A word about the difficulty of getting the Silent No More witness heard by the larger public: the media and political elite want to silence pro-lifers because they cannot make convincing arguments against us anymore. Censorship is the tactic resorted to by cowards who know they cannot win an argument. They have to silence pro-lifers or the pro-abortion side will lose. Recognize censorship for what it is: we have won the argument.

We should say to politicians and the media, try to censor us if you want, but in the age of the internet, we’re going to get our message out. Try to ban university pro-life clubs and turn pro-lifers into free speech martyrs who will fight back with everything they have – and who will bring more people onside in the process.

Recognize the silver lining

Let us be clear. This is not an argument for self-delusion, to pretend that all is well when it clearly is not. But it is not hope that is self-delusion, but despair that is; despair comforts those who are not doing enough, telling them that their efforts would be in vain, so don’t bother. These pro-lifers see a half-empty glass and want to knock it over.

Rather, pro-lifers need to recognize a victory when they get one. To see opportunities in obstacles and view difficulties as challenges. To be thankful for the little wins and to learn from them as much as they do from defeat.

On a purely pragmatic level, not recognizing when we have made progress reduces the chances that we will take what works and use it successfully again. If incremental laws are reducing abortions, but we focus on the fact that abortion is still legal, the work to prevent more abortions by enacting further incremental restrictions is jeopardized.
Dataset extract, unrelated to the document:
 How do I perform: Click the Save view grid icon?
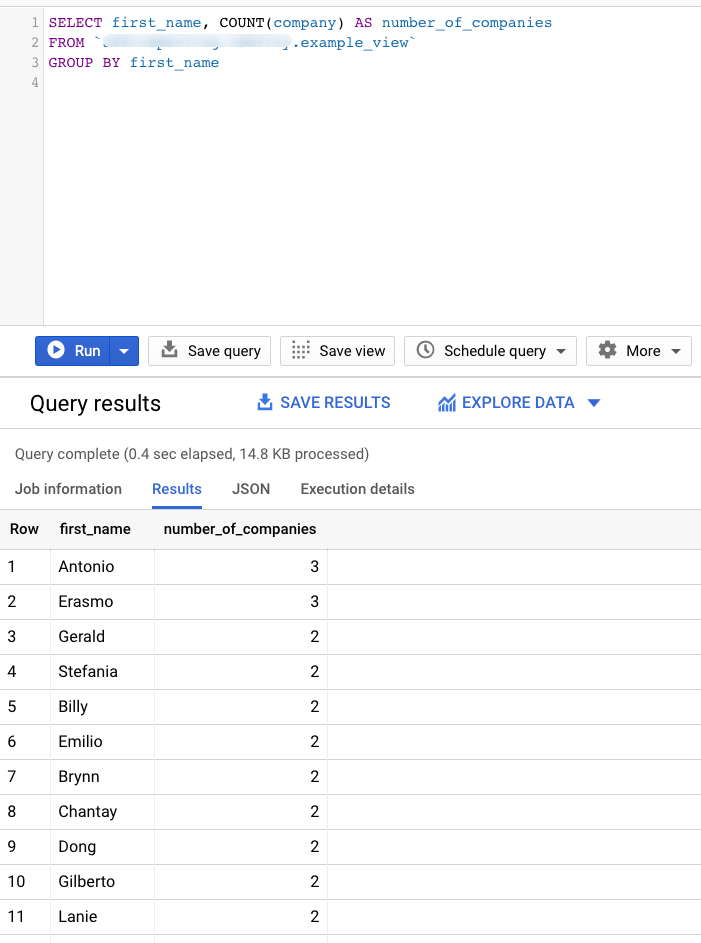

Recognizing the small victories will also renew our sense of hope


Remember that lies cannot stand forever, that despair is a sin and that hope is a gift we must embrace. Boston College philosophy professor Peter Kreeft says that “hope is the forgotten virtue of our time.” We must not lose the virtue entirely, especially those of us entrusted to protect the unborn and the vulnerable. Kreeft says, “Hope means that our heads do not bump up against the low ceiling of this world.” Our hope will lead not only to the eventual pro-life victoryk, but also to the raising of the low ceiling of this world heavenward.